Keeping up with dependencies like a boss - Pieter Vincken

Anything worth doing twice is worth automation.

What’s the problem?
What is Mend Renovate?
Behind the curtains
How to setup
Tips and tricks
Why should I use it?
Links

What’s the problem?

Lack of features

Let’s imagine you need to implement support for a new feature. Let’s imagine that that feature is super easy to implement due to almost native support for the functionality in a library you’re already using. That sounds like a great day, right? You add the code to glue together the API and the library, perform some tests and call it a day. There is just one problem, you didn’t check which version of the dependency you were using and the feature you need is only supported in versions 8.x.x and beyond. You check your pom.xml, only to figure out that you’re on version 6.8.21. Now you have two options, refactor 25% of your codebase to be able to use the new library or 5x your effort for implementing the feature without the support of the library. That doesn’t sound like a great day at the (home-)office, now does it?

Wouldn’t be great to have been on version 8.1.2 already?

Dependent systems

Let’s imagine another scenario. You’re using a library to connect to an Elasticsearch cluster that’s provided by another team. Your application is running nicely in production and you’re steadily adding features to the codebase. The end of the year approaches and with that, the pressure to deliver the final set of promised features increases. All of a sudden, your application starts throwing all kinds of errors in your development environment. After some stressful debugging, you figure out that the Elasticsearch cluster has been upgraded to the latest version by the other team. Furiously, you open up your mailbox and look for an email about the upgrade. Of course, you find the email dating back four weeks where the team announced that they will start upgrading this week for development and do production in two weeks.

Since it’s a shared system, you can’t fault the other team, nor can you halt their upgrade path. So the only way forward is to upgrade the library. You open up your pom.xml file only to discover that you’re already 2 major versions behind. Upgrading will take ages since your code depends on previously deprecated and by now removed API support.
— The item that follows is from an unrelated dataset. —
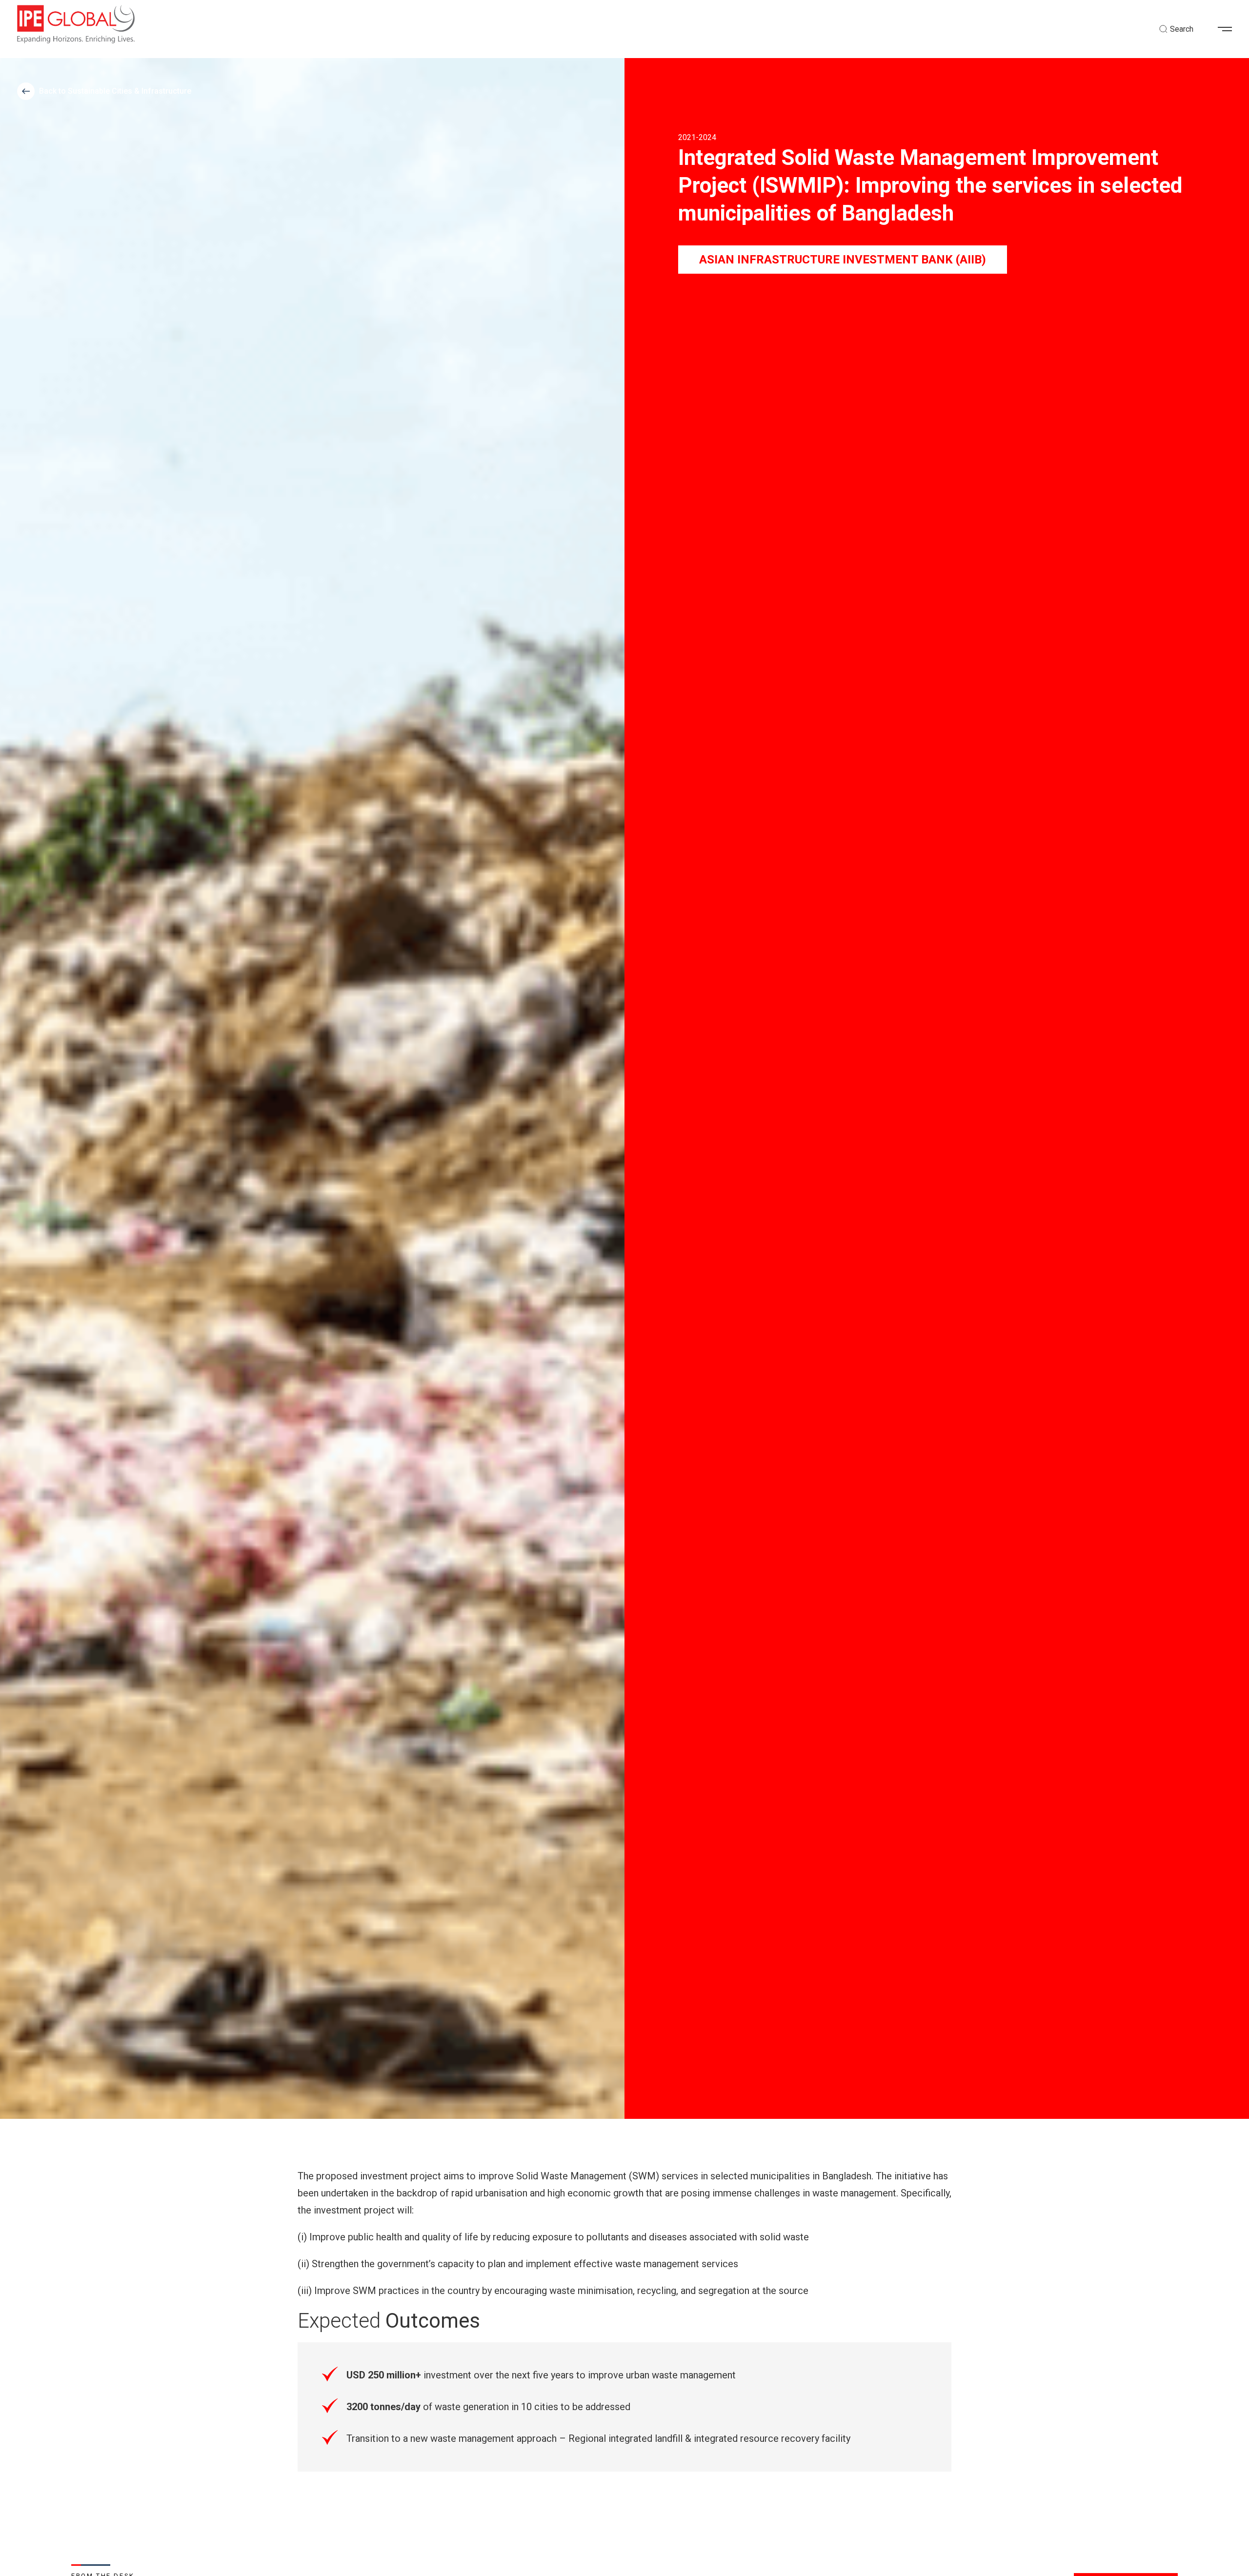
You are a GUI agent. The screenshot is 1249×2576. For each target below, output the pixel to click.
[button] (1228, 29)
That sounds like a lot of overtime, stress and/or missed deadlines for the end of the year, doesn’t it…

Security Vulnerability

Now we get to a scenario that maybe 50% of the Java community experienced at the end of 2021. A severe security vulnerability was discovered in a very popular logging library: Log4J. Normally, vulnerabilities aren’t this severe and there aren’t part of the nine o’clock news. Now imagine that you are using a vulnerable software component and you aren’t informed by the news that you need to urgently update, how would you know about the vulnerability? Maybe you have some scanning software that checks for know CVEs? Maybe you have really good developers that are subscribed to the mailing lists of all dependencies they’re using? Or more likely than not, you just don’t know you’re vulnerable. OWASP identified Vulnerable and outdated components as number six on their Top 10 Web Application Security Risks of 2021.

Wouldn’t it have been nice to have a PR on every repository that had the Log4J dependency with the new version updated? So that you only had to merge that PR to mitigate the vulnerability?

What is Mend Renovate?

Mend Renovate (formerly known as WhiteSource Renovate) is a tool that detects dependencies in your code and informs you about new versions of your dependencies. It’s a free (at the time of writing) tool that can be used as a GitHub App or as a self-hosted tool. Renovate scans a repository and detects the used dependencies, relying on dependency managers. As of time of writing, Renovate supports about 80 different dependency management systems out of the box. Next, it can integrate with your code repositories (e.g. Bitbucket, Github, Gitlab, …) and automatically update the dependency in your code. It can create pull requests (PR) for every update it detects and even adds changelog (if available) information to the PR. This is especially helpful if there are (manual) changes required to use the new version of the dependency. So Renovate can detect your dependencies, inform you about the updates and even tell you how to update.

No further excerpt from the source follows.